■ Activity list:
(1) How would you translate this sentence from the Amerigol article into Spanish: "Passion for the game has no limits or borders."
(2) Answer these questions from the Amerigol article.
(a) What organization did Juan Carlos Otero found?
(b) What heritage does Otero have?
(c) Which city did Otero visit in 2017?

■ Selected text:
====
By Mike Lewis – Florida Panthers
Passion for the game has no limits or borders.
For South Florida native Juan Carlos Otero, the burgeoning hockey scene in Latin America is what inspired him to found Amerigol Miami International Hockey Association.
A self-professed “hockey fanatic” of Colombian heritage, Otero operates Amerigol with the mission of growing hockey’s presence throughout Latin America by organizing tournaments and showcases.
Although his love of hockey began during the Panthers magical 1995-96 Year of the Rat season, the seeds of Amerigol were firmly planted when he first discovered Colombia’s infatuation with hockey, more notably inline hockey during a trip to Bogota in 2017.
====
■ Available data:
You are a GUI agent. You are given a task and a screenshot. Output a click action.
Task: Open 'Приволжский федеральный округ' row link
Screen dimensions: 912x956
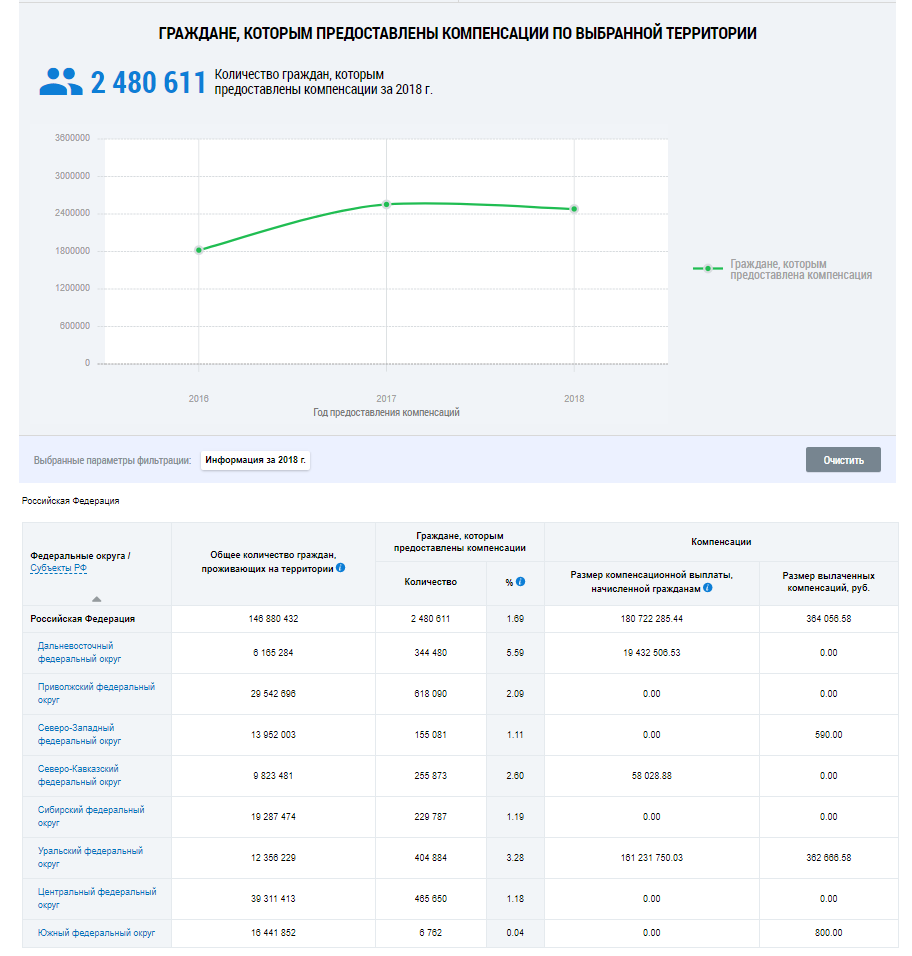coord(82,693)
====
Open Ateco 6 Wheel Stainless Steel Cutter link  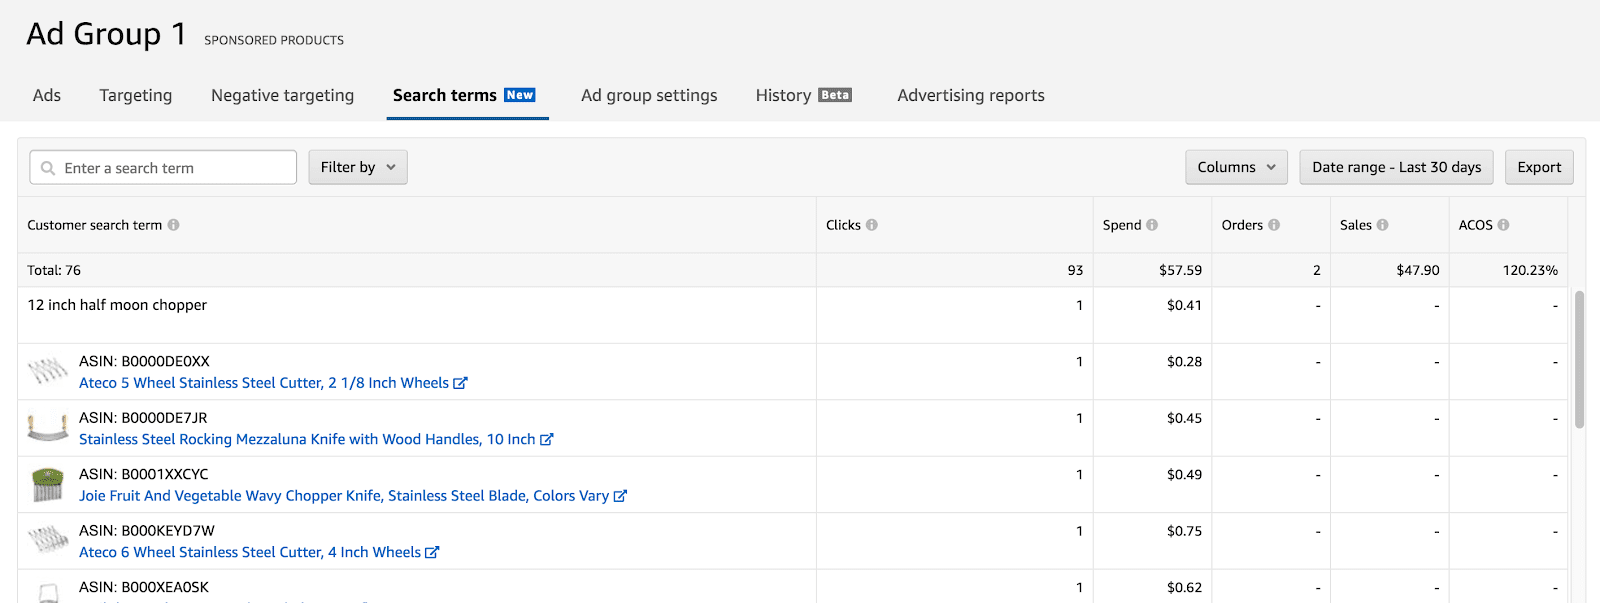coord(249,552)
====
■ Answers to the exercise:
(1) La pasión por el juego no tiene límites ni fronteras.

(2)
(a) Amerigol Miami International Hockey Association
(b) Colombian
(c) Bogota